ASYMMETRIC DIELS-ALDER REACTIONS .4. INFLUENCE OF ANOMERIC CONFIGURATION AND 2'-O-BENZYL AND 6'-O-BENZYL SUBSTITUTION ON THE DIASTEREOFACIAL REACTIVITY OF (E)-3-(TERT-BUTYLDIMETHYLSILOXY)-1-(2',3',4',6'-TETRA-O-ACETYL-BETA-D-GLUCOPYRANOSYLOXY)-BUTA-1,3-DIENE

The 1-(2′,3′,4′,6′-tetra-O-acetyl-α-D- glucopyranosyloxy), 1-(6′-O-benzyl-2′,3′,4′-tri-O- acetyl-α-D-glucopyranosyloxy), 1-(2′-O-benzyl-3′,4′, 6′-tri-O-acetyl-α-D-glucopyranosyloxy), 1-(6′-O-benzyl- 2′,3′,4′-tri-O-acetyl-β-D-glucopyranosyloxy), and 1-(2′-O-benzyl-3′,4′,6′-tri-O-acetyl-β-D- glucopyranosyloxy) derivatives of (E)-3-(t-butyldimethylsiloxy)buta-1,3-diene, i.e. (8b-d) and (34a,b) have been prepared and their diastereofacial reactivities towards N-phenylmaleimide assessed.
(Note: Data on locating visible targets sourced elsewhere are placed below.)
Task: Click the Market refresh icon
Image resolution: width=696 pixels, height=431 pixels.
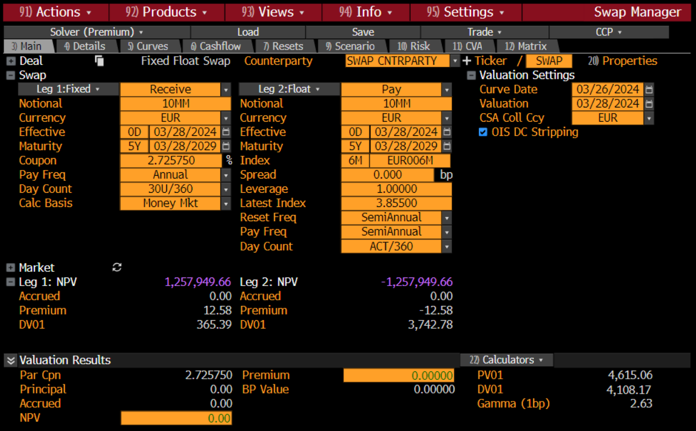Action: point(117,267)
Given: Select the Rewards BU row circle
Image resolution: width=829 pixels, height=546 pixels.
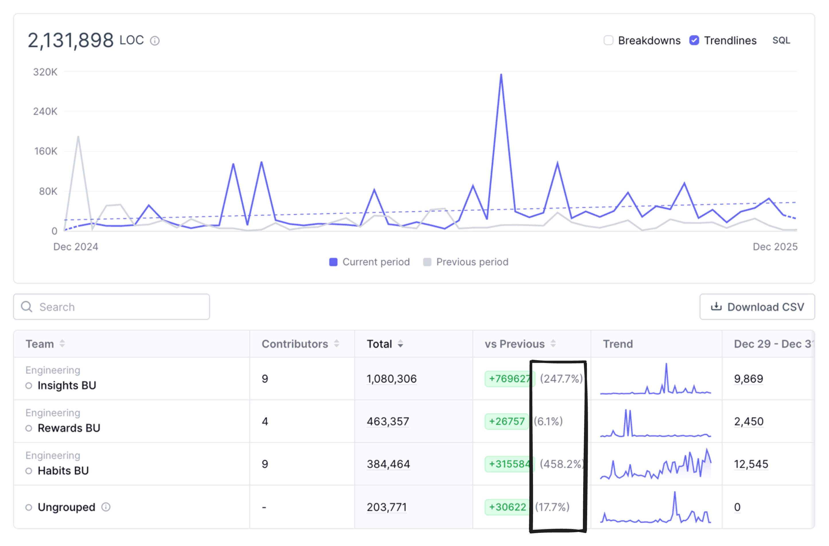Looking at the screenshot, I should (29, 428).
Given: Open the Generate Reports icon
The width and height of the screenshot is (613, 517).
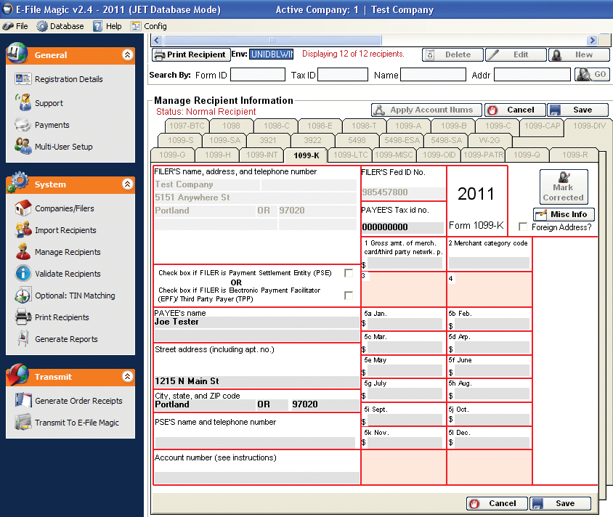Looking at the screenshot, I should pyautogui.click(x=23, y=339).
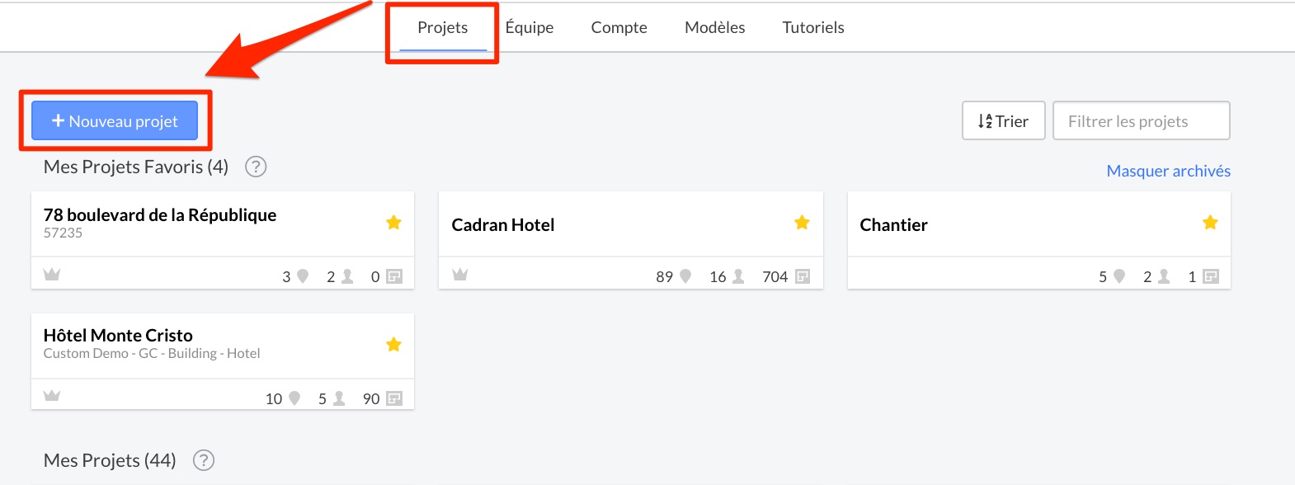Unfavorite the 78 boulevard de la République project star
The height and width of the screenshot is (485, 1295).
click(x=393, y=222)
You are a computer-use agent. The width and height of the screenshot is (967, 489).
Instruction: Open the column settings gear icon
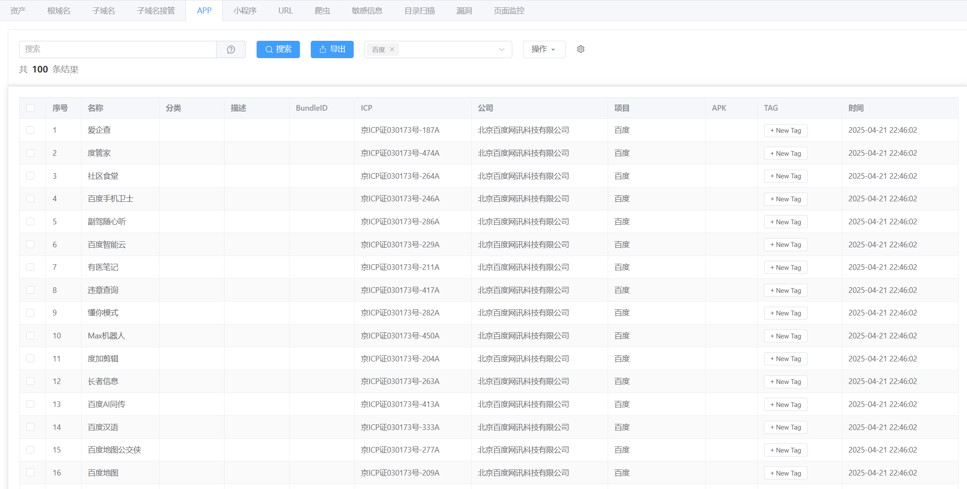(x=581, y=49)
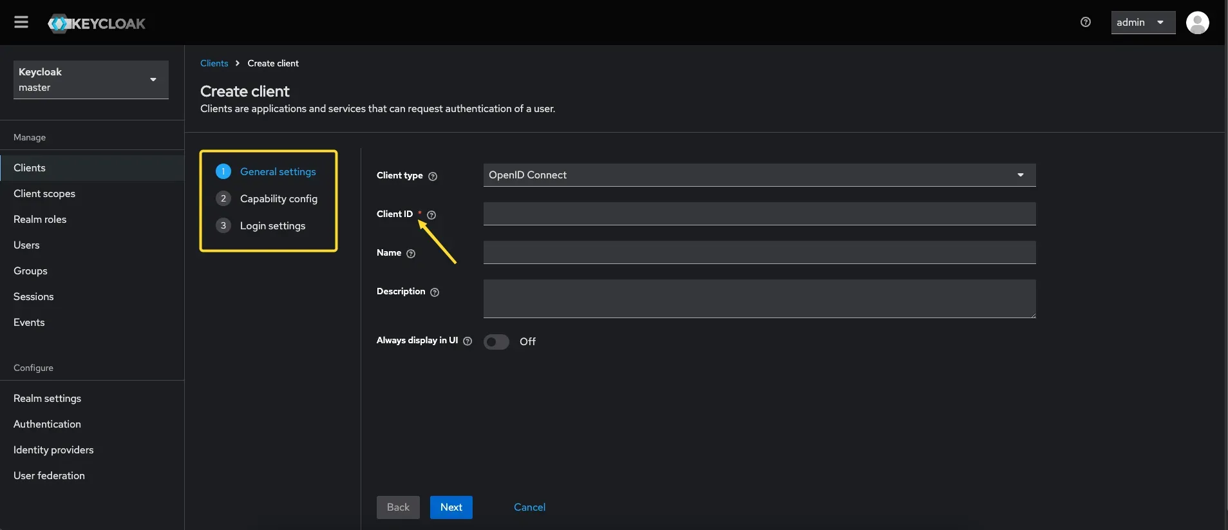Show help for Description field
The width and height of the screenshot is (1228, 530).
435,292
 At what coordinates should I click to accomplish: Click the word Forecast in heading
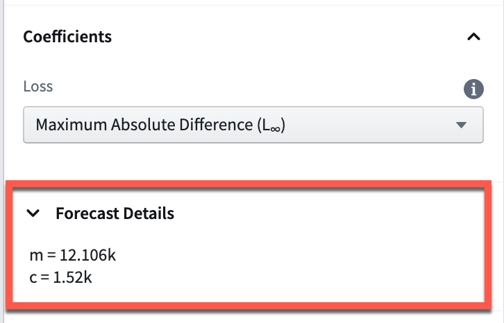pyautogui.click(x=87, y=213)
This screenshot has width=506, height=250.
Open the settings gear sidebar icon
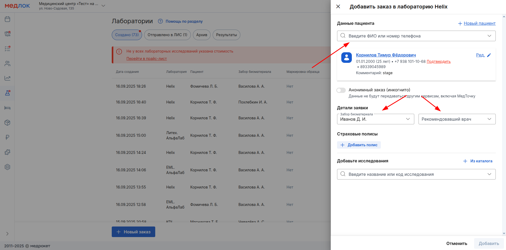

Whereas the α-diene (8b) gave a 55:45 mixture of the cycloadducts (11b) and (12b) [the major product having the (1S,2S,3R)-configuration], its β-anomer, i.e. (1b), afforded an 85:15 mixture of the cycloadducts (2b) and (3b) [the major product having the (1R,2R,3S)-geometry]. Improved diastereoselections were displayed by the 6′-O-benzyl-α-diene (8c), which gave a 69:31 mixture of the cycloadducts (11c) and (12c), and by the 6′-O-benzyl-β-diene (34a), which yielded only the cycloadduct (38a). By contrast reduced diastereofacial reactivities were exhibited by the 2′-O-benzyl-α-diene (8d), which afforded a 36:64 mixture of the cycloadducts (11d) and (12d) [the major product now having the (1R,2R,3S)-stereochemistry], and by the 2′-O-benzyl-β- diene (34b), which gave a 74:26 mixture of the cycloadducts (38b) and (39b).